● REQUIREMENTS
Write out every line of the listing below, from the line containing "The height and width of the screenshot is (568, 823)." down to the line containing "Action: click(x=300, y=697)", including both, and leave the pictures out.

● RECORDS PROVIDED
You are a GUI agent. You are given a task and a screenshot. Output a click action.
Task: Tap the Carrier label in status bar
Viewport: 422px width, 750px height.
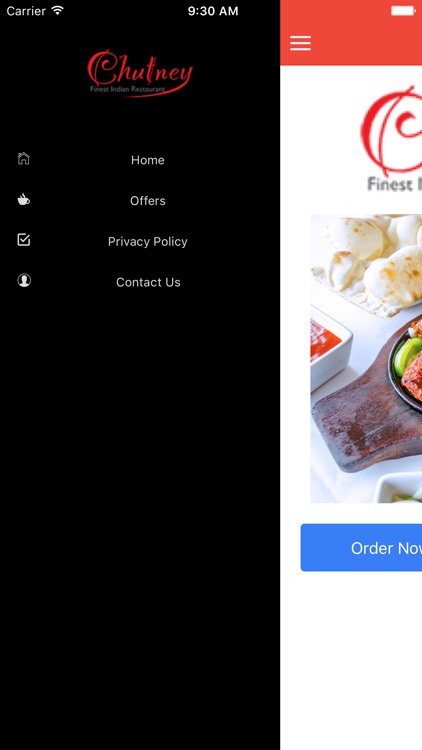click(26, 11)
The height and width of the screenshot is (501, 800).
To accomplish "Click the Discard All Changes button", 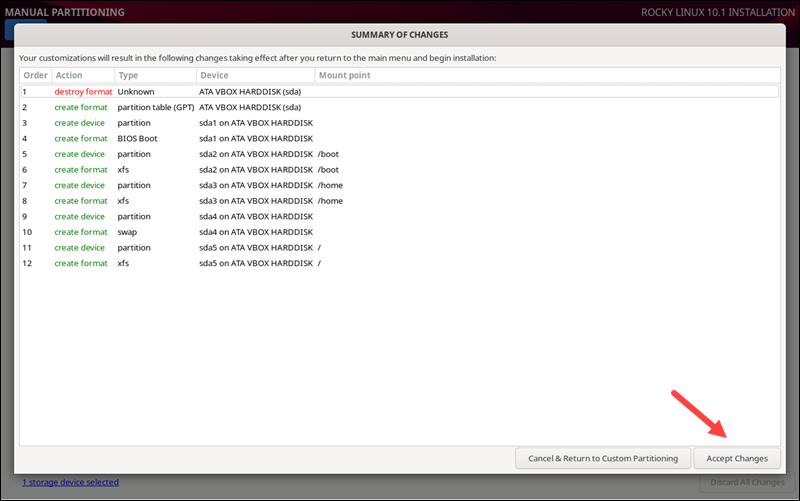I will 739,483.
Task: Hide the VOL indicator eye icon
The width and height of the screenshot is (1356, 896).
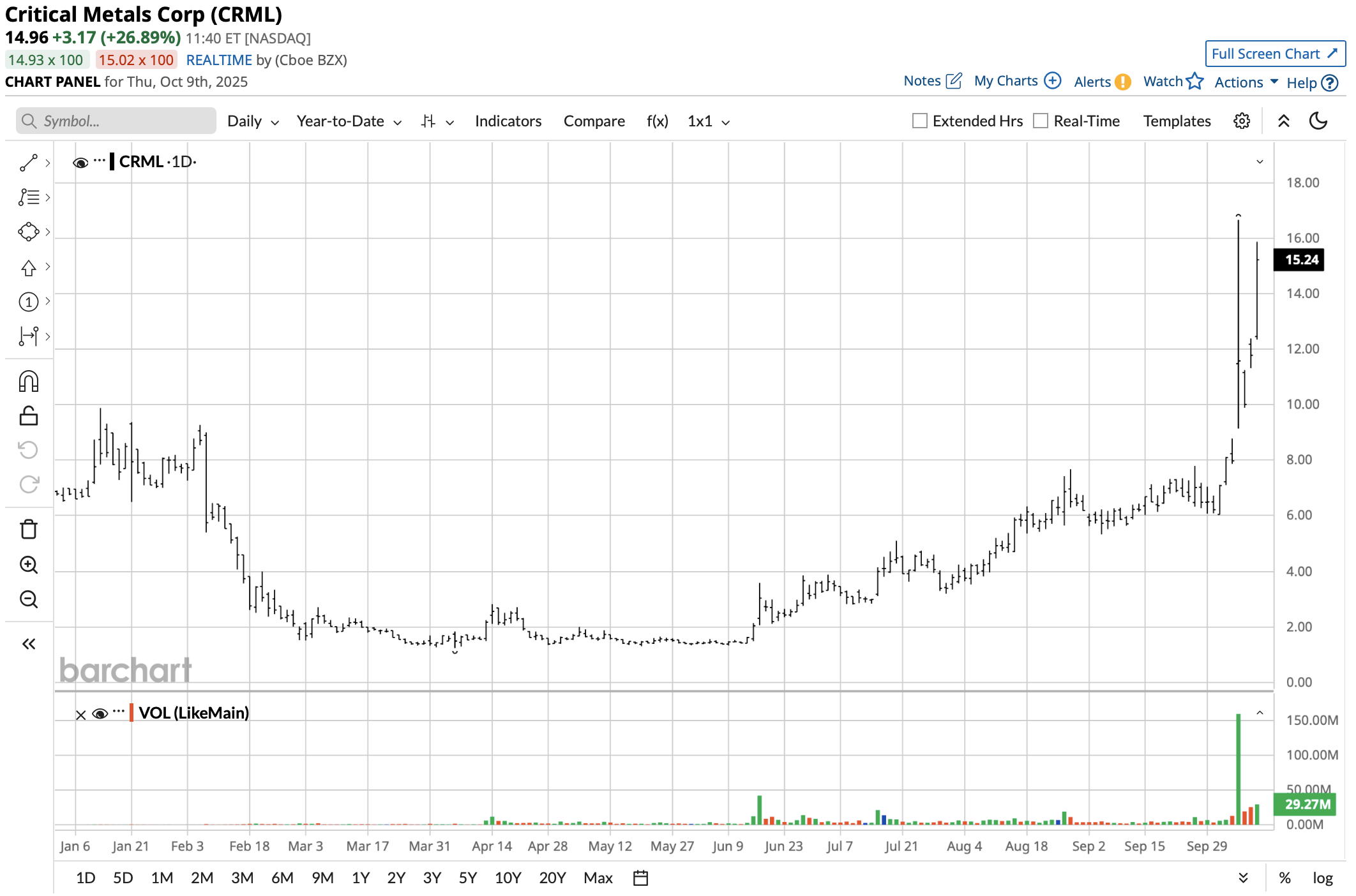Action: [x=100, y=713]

...

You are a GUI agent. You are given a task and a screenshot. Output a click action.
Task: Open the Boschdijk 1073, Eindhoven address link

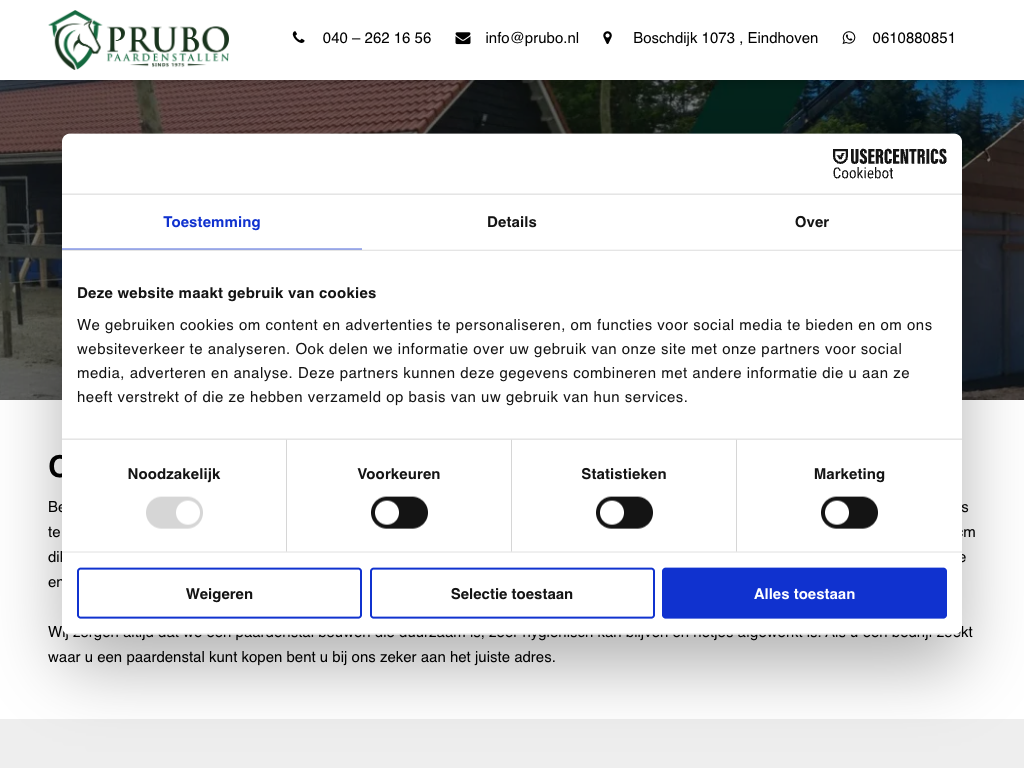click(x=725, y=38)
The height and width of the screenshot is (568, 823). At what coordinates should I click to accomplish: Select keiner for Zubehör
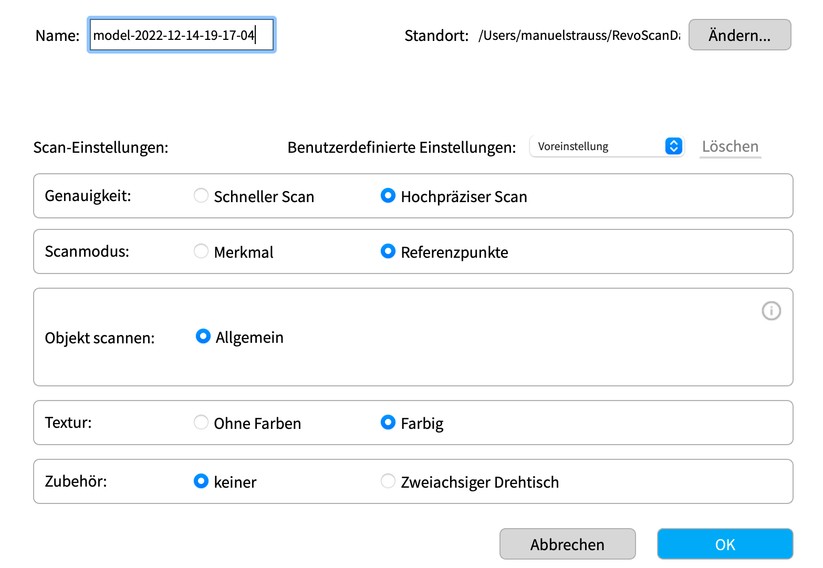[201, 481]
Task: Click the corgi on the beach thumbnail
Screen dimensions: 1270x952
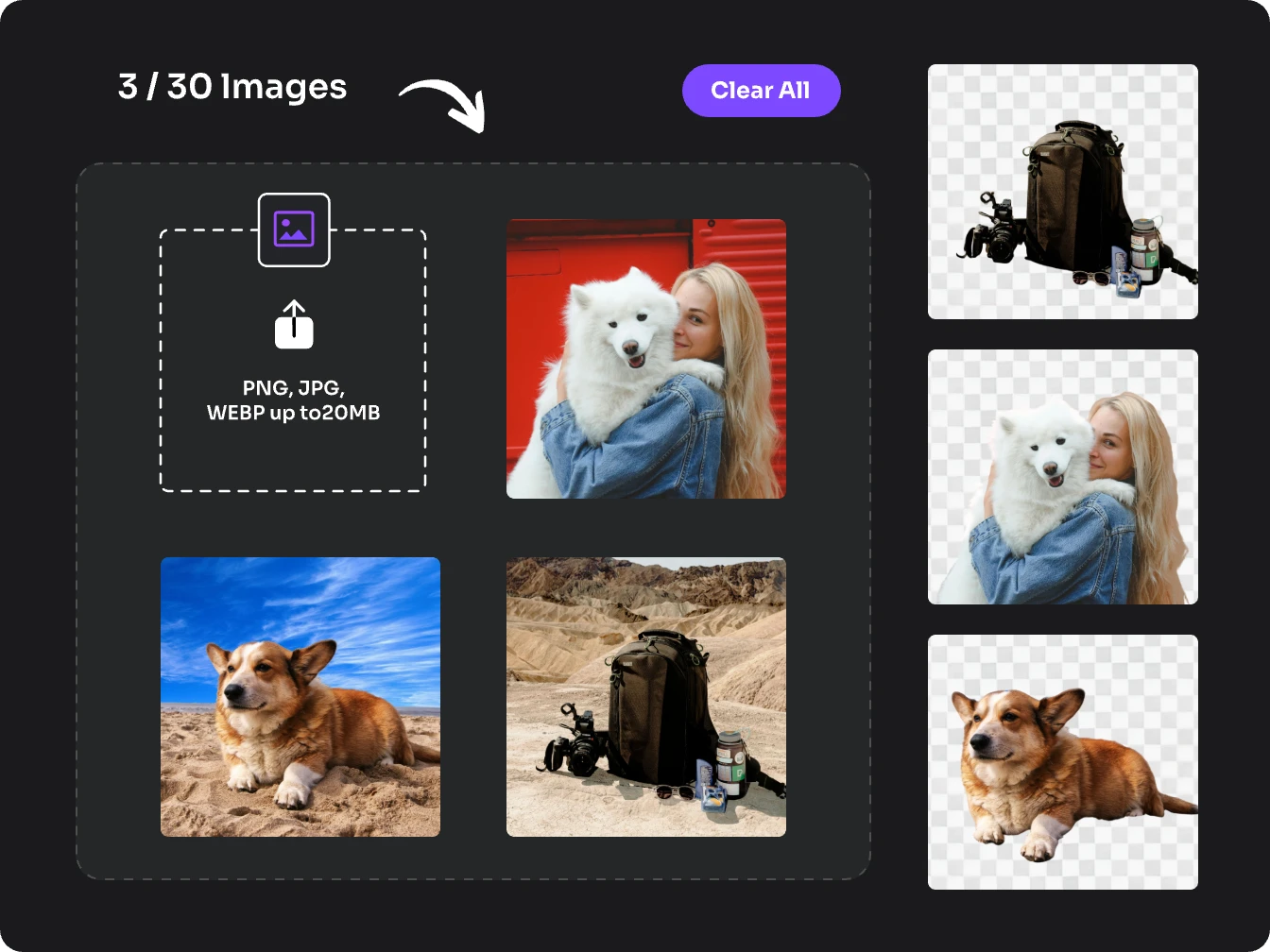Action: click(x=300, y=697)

---

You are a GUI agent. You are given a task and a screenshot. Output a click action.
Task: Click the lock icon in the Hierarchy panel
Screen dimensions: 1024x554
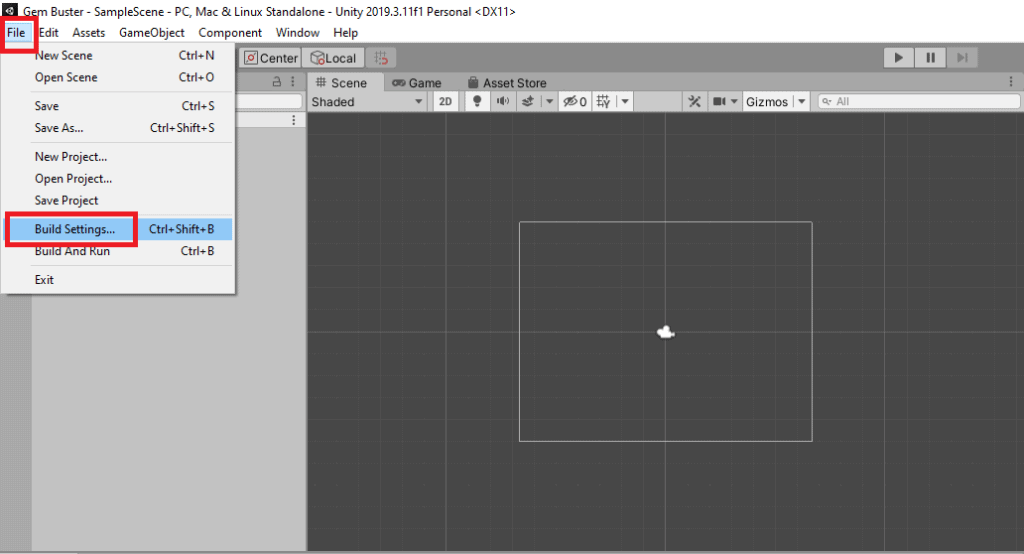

● FINISHED TASK
The height and width of the screenshot is (568, 823). At what coordinates should I click to accomplish: Select keiner for Zubehör
[201, 481]
Task: Click the corgi on the beach thumbnail
Screen dimensions: 1270x952
Action: click(x=300, y=697)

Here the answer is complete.